[Stored items]
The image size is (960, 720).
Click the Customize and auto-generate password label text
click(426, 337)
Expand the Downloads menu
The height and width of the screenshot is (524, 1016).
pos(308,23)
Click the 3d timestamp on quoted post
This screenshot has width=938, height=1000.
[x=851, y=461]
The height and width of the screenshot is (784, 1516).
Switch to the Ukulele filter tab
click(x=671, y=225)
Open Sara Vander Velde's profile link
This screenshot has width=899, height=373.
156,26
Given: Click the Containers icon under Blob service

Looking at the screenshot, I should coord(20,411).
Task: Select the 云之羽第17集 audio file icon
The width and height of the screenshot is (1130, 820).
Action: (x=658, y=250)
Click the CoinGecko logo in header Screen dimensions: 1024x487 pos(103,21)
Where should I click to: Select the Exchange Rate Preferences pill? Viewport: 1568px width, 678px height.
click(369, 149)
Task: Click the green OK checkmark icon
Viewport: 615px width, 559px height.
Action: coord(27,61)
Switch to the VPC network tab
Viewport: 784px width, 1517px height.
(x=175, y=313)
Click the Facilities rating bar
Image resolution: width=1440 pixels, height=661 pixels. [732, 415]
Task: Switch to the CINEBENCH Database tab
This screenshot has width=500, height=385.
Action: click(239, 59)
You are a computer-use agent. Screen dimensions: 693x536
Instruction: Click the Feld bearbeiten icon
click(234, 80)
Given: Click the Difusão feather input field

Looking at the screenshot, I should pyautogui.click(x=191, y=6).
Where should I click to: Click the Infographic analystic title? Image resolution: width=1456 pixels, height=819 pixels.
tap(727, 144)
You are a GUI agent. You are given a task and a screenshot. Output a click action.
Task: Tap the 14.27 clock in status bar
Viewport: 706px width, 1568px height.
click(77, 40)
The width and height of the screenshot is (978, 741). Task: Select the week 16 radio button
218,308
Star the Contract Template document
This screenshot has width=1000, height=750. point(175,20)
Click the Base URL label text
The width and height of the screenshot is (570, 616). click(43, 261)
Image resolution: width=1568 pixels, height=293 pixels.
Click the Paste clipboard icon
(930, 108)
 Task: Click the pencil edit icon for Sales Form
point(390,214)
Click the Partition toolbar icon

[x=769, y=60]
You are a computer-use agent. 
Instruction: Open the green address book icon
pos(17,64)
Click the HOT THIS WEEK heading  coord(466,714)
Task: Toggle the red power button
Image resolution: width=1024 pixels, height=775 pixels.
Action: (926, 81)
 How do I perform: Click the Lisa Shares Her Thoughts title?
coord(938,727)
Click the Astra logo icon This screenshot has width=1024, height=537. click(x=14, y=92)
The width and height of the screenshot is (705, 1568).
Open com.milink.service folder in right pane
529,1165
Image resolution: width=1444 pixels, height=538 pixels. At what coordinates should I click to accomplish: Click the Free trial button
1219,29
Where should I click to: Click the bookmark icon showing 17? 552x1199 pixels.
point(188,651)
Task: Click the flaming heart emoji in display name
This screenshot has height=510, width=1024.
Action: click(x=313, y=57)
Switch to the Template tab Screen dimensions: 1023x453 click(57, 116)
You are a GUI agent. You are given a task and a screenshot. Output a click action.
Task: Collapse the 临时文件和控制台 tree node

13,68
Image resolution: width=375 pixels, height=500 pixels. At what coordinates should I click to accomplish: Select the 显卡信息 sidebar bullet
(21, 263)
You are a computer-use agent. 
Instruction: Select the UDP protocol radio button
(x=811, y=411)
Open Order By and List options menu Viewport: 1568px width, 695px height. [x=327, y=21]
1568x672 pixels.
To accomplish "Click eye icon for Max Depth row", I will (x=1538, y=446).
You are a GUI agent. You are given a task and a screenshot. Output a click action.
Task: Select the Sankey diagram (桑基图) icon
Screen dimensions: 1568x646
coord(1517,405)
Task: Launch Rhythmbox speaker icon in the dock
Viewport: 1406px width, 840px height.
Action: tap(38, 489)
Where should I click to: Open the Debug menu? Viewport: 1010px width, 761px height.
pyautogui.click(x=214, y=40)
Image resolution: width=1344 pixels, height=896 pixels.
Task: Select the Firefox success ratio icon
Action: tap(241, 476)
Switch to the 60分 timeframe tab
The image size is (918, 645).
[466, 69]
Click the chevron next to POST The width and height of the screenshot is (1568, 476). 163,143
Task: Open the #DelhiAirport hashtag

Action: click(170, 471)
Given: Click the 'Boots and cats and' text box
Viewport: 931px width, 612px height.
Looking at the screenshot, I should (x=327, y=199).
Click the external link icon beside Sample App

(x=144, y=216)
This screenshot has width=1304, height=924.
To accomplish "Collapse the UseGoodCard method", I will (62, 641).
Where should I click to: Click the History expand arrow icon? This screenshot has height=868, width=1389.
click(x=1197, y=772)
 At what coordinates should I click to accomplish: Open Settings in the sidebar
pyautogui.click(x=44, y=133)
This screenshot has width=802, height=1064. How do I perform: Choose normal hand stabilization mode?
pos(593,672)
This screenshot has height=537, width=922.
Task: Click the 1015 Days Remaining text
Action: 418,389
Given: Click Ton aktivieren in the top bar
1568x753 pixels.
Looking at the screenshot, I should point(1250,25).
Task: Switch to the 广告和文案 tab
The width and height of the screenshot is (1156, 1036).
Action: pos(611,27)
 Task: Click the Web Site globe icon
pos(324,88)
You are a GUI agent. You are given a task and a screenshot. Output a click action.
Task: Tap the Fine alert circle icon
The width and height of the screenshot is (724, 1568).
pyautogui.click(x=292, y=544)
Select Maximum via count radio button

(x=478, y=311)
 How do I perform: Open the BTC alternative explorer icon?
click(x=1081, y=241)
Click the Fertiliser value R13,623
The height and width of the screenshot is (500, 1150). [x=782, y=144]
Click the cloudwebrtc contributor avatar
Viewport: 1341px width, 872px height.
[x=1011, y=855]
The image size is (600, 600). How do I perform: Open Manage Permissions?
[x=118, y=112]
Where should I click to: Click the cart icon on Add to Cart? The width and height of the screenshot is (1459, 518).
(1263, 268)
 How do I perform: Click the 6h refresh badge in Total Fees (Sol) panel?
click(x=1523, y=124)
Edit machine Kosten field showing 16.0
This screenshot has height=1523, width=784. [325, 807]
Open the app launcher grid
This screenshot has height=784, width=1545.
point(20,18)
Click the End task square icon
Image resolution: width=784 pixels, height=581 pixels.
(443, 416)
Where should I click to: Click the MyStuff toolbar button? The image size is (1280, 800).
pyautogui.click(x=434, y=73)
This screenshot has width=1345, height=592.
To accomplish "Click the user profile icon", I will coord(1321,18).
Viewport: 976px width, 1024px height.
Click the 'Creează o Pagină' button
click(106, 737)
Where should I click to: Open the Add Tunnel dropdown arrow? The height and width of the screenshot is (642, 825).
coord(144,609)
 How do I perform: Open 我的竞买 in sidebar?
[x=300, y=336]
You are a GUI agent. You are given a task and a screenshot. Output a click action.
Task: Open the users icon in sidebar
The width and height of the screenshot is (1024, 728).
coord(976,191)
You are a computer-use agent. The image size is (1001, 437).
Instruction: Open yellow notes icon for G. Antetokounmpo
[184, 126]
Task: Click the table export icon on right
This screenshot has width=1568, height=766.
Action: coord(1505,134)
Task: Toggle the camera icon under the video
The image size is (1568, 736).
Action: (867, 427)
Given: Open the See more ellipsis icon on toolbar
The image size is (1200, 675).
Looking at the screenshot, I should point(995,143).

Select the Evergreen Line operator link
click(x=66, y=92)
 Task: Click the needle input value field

*Exercise:*
Every entry is to be transcribed exactly as it stands.

*Exercise result:*
The image size is (960, 720).
Click the Customize and auto-generate password label text
click(426, 337)
Expand the Downloads menu
The height and width of the screenshot is (524, 1016).
pos(308,23)
Click the 3d timestamp on quoted post
This screenshot has width=938, height=1000.
[x=851, y=461]
The height and width of the screenshot is (784, 1516).
Switch to the Ukulele filter tab
click(x=671, y=225)
Open Sara Vander Velde's profile link
This screenshot has width=899, height=373.
156,26
Given: Click the Containers icon under Blob service

Looking at the screenshot, I should coord(20,411).
Task: Select the 云之羽第17集 audio file icon
The width and height of the screenshot is (1130, 820).
Action: (x=658, y=250)
Click the CoinGecko logo in header Screen dimensions: 1024x487 pos(103,21)
Where should I click to: Select the Exchange Rate Preferences pill? Viewport: 1568px width, 678px height.
click(369, 149)
Task: Click the green OK checkmark icon
Viewport: 615px width, 559px height.
Action: coord(27,61)
Switch to the VPC network tab
Viewport: 784px width, 1517px height.
(x=175, y=313)
Click the Facilities rating bar
Image resolution: width=1440 pixels, height=661 pixels. [732, 415]
Task: Switch to the CINEBENCH Database tab
This screenshot has width=500, height=385.
Action: click(239, 59)
You are a computer-use agent. Screen dimensions: 693x536
Instruction: Click the Feld bearbeiten icon
click(234, 80)
Given: Click the Difusão feather input field

Looking at the screenshot, I should pyautogui.click(x=191, y=6).
Where should I click to: Click the Infographic analystic title? Image resolution: width=1456 pixels, height=819 pixels.
tap(727, 144)
You are a GUI agent. You are given a task and a screenshot. Output a click action.
Task: Tap the 14.27 clock in status bar
Viewport: 706px width, 1568px height.
click(77, 40)
The width and height of the screenshot is (978, 741). Task: Select the week 16 radio button
218,308
Star the Contract Template document
This screenshot has width=1000, height=750. point(175,20)
Click the Base URL label text
The width and height of the screenshot is (570, 616). click(43, 261)
Image resolution: width=1568 pixels, height=293 pixels.
Click the Paste clipboard icon
(930, 108)
 Task: Click the pencil edit icon for Sales Form
point(390,214)
Click the Partition toolbar icon

[x=769, y=60]
You are a computer-use agent. 
Instruction: Open the green address book icon
pos(17,64)
Click the HOT THIS WEEK heading  coord(466,714)
Task: Toggle the red power button
Image resolution: width=1024 pixels, height=775 pixels.
Action: (926, 81)
 How do I perform: Click the Lisa Shares Her Thoughts title?
coord(938,727)
Click the Astra logo icon This screenshot has width=1024, height=537. click(x=14, y=92)
The width and height of the screenshot is (705, 1568).
Open com.milink.service folder in right pane
529,1165
Image resolution: width=1444 pixels, height=538 pixels. At what coordinates should I click to accomplish: Click the Free trial button
1219,29
Where should I click to: Click the bookmark icon showing 17? 552x1199 pixels.
point(188,651)
Task: Click the flaming heart emoji in display name
This screenshot has height=510, width=1024.
Action: click(x=313, y=57)
Switch to the Template tab Screen dimensions: 1023x453 click(57, 116)
You are a GUI agent. You are given a task and a screenshot. Output a click action.
Task: Collapse the 临时文件和控制台 tree node

13,68
Image resolution: width=375 pixels, height=500 pixels. At what coordinates should I click to accomplish: Select the 显卡信息 sidebar bullet
(21, 263)
You are a computer-use agent. 
Instruction: Select the UDP protocol radio button
(x=811, y=411)
Open Order By and List options menu Viewport: 1568px width, 695px height. [x=327, y=21]
1568x672 pixels.
To accomplish "Click eye icon for Max Depth row", I will (x=1538, y=446).
You are a GUI agent. You are given a task and a screenshot. Output a click action.
Task: Select the Sankey diagram (桑基图) icon
Screen dimensions: 1568x646
coord(1517,405)
Task: Launch Rhythmbox speaker icon in the dock
Viewport: 1406px width, 840px height.
Action: tap(38, 489)
Where should I click to: Open the Debug menu? Viewport: 1010px width, 761px height.
pyautogui.click(x=214, y=40)
Image resolution: width=1344 pixels, height=896 pixels.
Task: Select the Firefox success ratio icon
Action: tap(241, 476)
Switch to the 60分 timeframe tab
The image size is (918, 645).
[466, 69]
Click the chevron next to POST The width and height of the screenshot is (1568, 476). 163,143
Task: Open the #DelhiAirport hashtag

Action: click(170, 471)
Given: Click the 'Boots and cats and' text box
Viewport: 931px width, 612px height.
Looking at the screenshot, I should (x=327, y=199).
Click the external link icon beside Sample App

(x=144, y=216)
This screenshot has width=1304, height=924.
To accomplish "Collapse the UseGoodCard method", I will (62, 641).
Where should I click to: Click the History expand arrow icon? This screenshot has height=868, width=1389.
click(x=1197, y=772)
 At what coordinates should I click to accomplish: Open Settings in the sidebar
pyautogui.click(x=44, y=133)
This screenshot has width=802, height=1064. How do I perform: Choose normal hand stabilization mode?
pos(593,672)
This screenshot has height=537, width=922.
Task: Click the 1015 Days Remaining text
Action: 418,389
Given: Click Ton aktivieren in the top bar
1568x753 pixels.
Looking at the screenshot, I should point(1250,25).
Task: Switch to the 广告和文案 tab
The width and height of the screenshot is (1156, 1036).
Action: pos(611,27)
 Task: Click the Web Site globe icon
pos(324,88)
You are a GUI agent. You are given a task and a screenshot. Output a click action.
Task: Tap the Fine alert circle icon
The width and height of the screenshot is (724, 1568).
pyautogui.click(x=292, y=544)
Select Maximum via count radio button

(x=478, y=311)
 How do I perform: Open the BTC alternative explorer icon?
click(x=1081, y=241)
Click the Fertiliser value R13,623
The height and width of the screenshot is (500, 1150). [x=782, y=144]
Click the cloudwebrtc contributor avatar
Viewport: 1341px width, 872px height.
[x=1011, y=855]
The image size is (600, 600). How do I perform: Open Manage Permissions?
[x=118, y=112]
Where should I click to: Click the cart icon on Add to Cart? The width and height of the screenshot is (1459, 518).
(1263, 268)
 How do I perform: Click the 6h refresh badge in Total Fees (Sol) panel?
click(x=1523, y=124)
Edit machine Kosten field showing 16.0
This screenshot has height=1523, width=784. [325, 807]
Open the app launcher grid
This screenshot has height=784, width=1545.
point(20,18)
Click the End task square icon
Image resolution: width=784 pixels, height=581 pixels.
(443, 416)
Where should I click to: Click the MyStuff toolbar button? The image size is (1280, 800).
pyautogui.click(x=434, y=73)
This screenshot has width=1345, height=592.
To accomplish "Click the user profile icon", I will coord(1321,18).
Viewport: 976px width, 1024px height.
Click the 'Creează o Pagină' button
click(106, 737)
Where should I click to: Open the Add Tunnel dropdown arrow? The height and width of the screenshot is (642, 825).
coord(144,609)
 How do I perform: Open 我的竞买 in sidebar?
[x=300, y=336]
You are a GUI agent. You are given a task and a screenshot. Output a click action.
Task: Open the users icon in sidebar
The width and height of the screenshot is (1024, 728).
coord(976,191)
You are a computer-use agent. The image size is (1001, 437).
Instruction: Open yellow notes icon for G. Antetokounmpo
[184, 126]
Task: Click the table export icon on right
This screenshot has width=1568, height=766.
Action: coord(1505,134)
Task: Toggle the camera icon under the video
The image size is (1568, 736).
Action: (867, 427)
Given: Open the See more ellipsis icon on toolbar
The image size is (1200, 675).
Looking at the screenshot, I should point(995,143).

Select the Evergreen Line operator link
click(x=66, y=92)
 Task: Click the needle input value field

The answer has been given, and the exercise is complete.